> **Tekstfragment**
┄┄┄┄┄┄┄┄┄┄

De Duitse geheime diensten werden geleid vanuit het Keizerlijke Duitse consulaat-generaal in het Witte Huis. Het is dan ook niet vreemd dat beide diensten gebruik maakten van neutrale Nederlanders om in elkaars land te spioneren.
Uranium
Richard Tinsley was vestigingsdirecteur van de Uranium; een rederij gespecialiseerd in goedkope Trans-Atlantische overtochten voor Oost-Europese emigranten. Door de oorlog kwam het bedrijf stil te liggen. Maar Tinsley was onder het alias T ook chef van de Britse geheime dienst in Nederland. Onder zijn leiding groeide de Uranium gedurende de oorlog uit tot het belangrijkste Britse spionagebureau voor het Westelijk Front.
Vanuit Rotterdam leidden T en zijn geheim agenten spionagenetwerken in België en Duitsland. Het Belgische verzet leverde militaire inlichtingen over het Westelijk Front. Hun koeriers brachten na een levensgevaarlijke tocht hun rapporten naar Rotterdam, die na controle en analyse met de ferry naar Londen gingen.
Maar Tinsley wierf ook spionnen onder lokale Rotterdammers. Een aantal van hen werd in Duitsland opgepakt en tot lange gevangenisstraffen veroordeeld. Ook intimideerden de Britten Nederlandse bedrijven die zaken deden met Duitsland, ondervroegen ze van straat geplukte Duitse deserteurs en joegen ze op spionnen van hun Duitse tegenhangers. Van die tegenhangers was de geheime dienst N de belangrijkste.
N voor Nachrichten
N stond voor Nachrichten-Abteilung im Admiralstab en was de inlichtingendienst van de Duitse Keizerlijke Marine. Zijn hoofdtaak was het verzamelen van inlichtingen over de Britse oorlogs- en handelsvloot. Geheim agenten als Paul Vollrath en Hilmar Dierks runden spionagenetwerken wiens leden dagelijks in de Rotterdamse haven en cafés op zoek waren naar inlichtingen voor de Keizerlijke Marine. De vertrektijden en lading van geallieerde maar ook neutrale schepen waren van groot belang voor de U-boten, die hen buitengaats op de Noordzee konden opwachten en kapen of torpederen. Net als Tinsley wierf ook N spionnen onder de lokale bevolking.

┄┄┄┄┄┄┄┄┄┄

> **Gevraagd**
Typ uit het tekstfragment het stuk van "De Duitse geheime" tot en met "land te spioneren." woordelijk over. De vermeldingen die hierna volgen spelen hierbij geen rol.

┄┄┄┄┄┄┄┄┄┄

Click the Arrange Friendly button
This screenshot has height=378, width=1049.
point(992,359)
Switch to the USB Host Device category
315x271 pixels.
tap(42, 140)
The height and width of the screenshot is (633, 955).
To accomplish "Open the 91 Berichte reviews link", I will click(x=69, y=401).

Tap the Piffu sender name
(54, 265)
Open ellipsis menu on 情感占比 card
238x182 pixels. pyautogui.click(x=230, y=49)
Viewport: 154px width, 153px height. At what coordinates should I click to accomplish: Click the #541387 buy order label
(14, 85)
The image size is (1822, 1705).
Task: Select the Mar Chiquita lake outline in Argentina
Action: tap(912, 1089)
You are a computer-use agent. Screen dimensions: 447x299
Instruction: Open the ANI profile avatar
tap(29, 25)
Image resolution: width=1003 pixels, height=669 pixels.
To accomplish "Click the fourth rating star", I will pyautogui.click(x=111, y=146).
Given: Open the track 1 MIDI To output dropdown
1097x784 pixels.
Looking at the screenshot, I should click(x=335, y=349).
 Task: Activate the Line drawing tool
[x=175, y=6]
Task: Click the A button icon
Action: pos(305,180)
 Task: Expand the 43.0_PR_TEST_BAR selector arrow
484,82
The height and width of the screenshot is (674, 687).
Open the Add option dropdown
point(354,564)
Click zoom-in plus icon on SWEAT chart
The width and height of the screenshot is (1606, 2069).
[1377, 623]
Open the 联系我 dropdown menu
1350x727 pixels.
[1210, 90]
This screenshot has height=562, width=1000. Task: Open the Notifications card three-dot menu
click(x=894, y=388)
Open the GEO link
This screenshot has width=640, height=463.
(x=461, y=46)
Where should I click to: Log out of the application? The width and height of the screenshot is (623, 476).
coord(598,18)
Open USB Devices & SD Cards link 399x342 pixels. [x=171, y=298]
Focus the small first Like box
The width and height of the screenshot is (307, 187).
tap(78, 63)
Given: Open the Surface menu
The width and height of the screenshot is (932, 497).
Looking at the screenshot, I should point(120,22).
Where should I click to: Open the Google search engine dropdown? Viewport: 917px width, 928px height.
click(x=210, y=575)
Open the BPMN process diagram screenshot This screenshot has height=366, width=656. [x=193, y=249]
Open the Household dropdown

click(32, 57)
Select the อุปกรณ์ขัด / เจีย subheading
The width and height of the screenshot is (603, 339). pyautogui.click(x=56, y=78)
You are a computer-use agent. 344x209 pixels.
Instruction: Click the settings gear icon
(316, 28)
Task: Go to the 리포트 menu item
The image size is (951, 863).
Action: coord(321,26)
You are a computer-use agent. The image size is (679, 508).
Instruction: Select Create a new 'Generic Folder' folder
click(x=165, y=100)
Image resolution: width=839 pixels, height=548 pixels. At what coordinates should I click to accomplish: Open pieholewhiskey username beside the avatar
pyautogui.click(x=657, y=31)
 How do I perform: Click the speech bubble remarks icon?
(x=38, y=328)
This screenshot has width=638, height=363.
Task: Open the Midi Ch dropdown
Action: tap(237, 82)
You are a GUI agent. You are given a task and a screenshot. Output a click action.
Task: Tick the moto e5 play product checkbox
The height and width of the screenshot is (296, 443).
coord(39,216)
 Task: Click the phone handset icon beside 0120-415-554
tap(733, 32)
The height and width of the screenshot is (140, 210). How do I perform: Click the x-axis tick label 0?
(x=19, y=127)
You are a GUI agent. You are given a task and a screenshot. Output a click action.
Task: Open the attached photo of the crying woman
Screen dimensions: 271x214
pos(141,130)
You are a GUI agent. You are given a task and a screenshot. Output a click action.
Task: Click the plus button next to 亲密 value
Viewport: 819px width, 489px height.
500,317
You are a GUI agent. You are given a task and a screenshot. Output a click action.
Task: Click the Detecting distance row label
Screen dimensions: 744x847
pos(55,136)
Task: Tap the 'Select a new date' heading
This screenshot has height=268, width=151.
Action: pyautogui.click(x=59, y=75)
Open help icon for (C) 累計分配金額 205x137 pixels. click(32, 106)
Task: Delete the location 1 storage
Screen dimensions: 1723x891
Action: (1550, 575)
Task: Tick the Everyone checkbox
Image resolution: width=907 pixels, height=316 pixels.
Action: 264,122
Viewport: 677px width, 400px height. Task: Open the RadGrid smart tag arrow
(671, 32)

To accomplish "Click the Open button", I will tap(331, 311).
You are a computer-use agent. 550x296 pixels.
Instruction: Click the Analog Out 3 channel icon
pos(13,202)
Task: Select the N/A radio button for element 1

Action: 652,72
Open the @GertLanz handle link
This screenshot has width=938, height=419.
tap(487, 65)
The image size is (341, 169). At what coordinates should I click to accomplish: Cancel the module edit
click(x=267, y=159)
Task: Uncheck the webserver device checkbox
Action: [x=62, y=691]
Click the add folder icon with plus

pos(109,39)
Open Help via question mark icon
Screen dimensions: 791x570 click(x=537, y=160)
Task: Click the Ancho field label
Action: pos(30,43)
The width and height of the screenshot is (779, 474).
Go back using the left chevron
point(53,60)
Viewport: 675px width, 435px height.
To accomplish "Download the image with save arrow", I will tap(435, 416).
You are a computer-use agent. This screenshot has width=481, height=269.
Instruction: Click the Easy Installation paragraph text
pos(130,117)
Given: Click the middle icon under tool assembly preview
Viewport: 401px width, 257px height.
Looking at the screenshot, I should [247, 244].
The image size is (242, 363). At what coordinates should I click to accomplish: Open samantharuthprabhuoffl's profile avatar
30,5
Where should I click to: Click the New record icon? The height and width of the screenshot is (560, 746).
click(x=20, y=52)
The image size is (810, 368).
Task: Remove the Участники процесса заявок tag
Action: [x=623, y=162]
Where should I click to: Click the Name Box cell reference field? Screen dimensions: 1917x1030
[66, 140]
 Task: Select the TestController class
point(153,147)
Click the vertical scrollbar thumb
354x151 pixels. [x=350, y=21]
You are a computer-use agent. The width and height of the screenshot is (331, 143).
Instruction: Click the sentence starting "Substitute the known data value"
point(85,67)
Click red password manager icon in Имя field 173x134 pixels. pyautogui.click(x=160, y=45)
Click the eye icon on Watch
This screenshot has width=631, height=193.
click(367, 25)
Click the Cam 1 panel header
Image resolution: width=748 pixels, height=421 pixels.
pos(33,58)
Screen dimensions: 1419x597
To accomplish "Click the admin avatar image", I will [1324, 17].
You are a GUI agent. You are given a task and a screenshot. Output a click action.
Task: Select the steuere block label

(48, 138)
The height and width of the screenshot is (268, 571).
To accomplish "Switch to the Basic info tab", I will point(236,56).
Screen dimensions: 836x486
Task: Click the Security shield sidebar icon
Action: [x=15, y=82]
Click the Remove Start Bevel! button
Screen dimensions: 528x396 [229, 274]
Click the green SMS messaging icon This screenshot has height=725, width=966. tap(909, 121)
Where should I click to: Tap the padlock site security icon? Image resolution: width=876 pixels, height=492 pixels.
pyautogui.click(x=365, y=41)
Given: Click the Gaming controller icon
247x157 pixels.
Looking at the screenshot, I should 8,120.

┄┄┄┄┄┄┄┄┄┄

> **Oplossing**
De Duitse geheime diensten werden geleid vanuit het Keizerlijke Duitse consulaat-generaal in het Witte Huis. Het is dan ook niet vreemd dat beide diensten gebruik maakten van neutrale Nederlanders om in elkaars land te spioneren.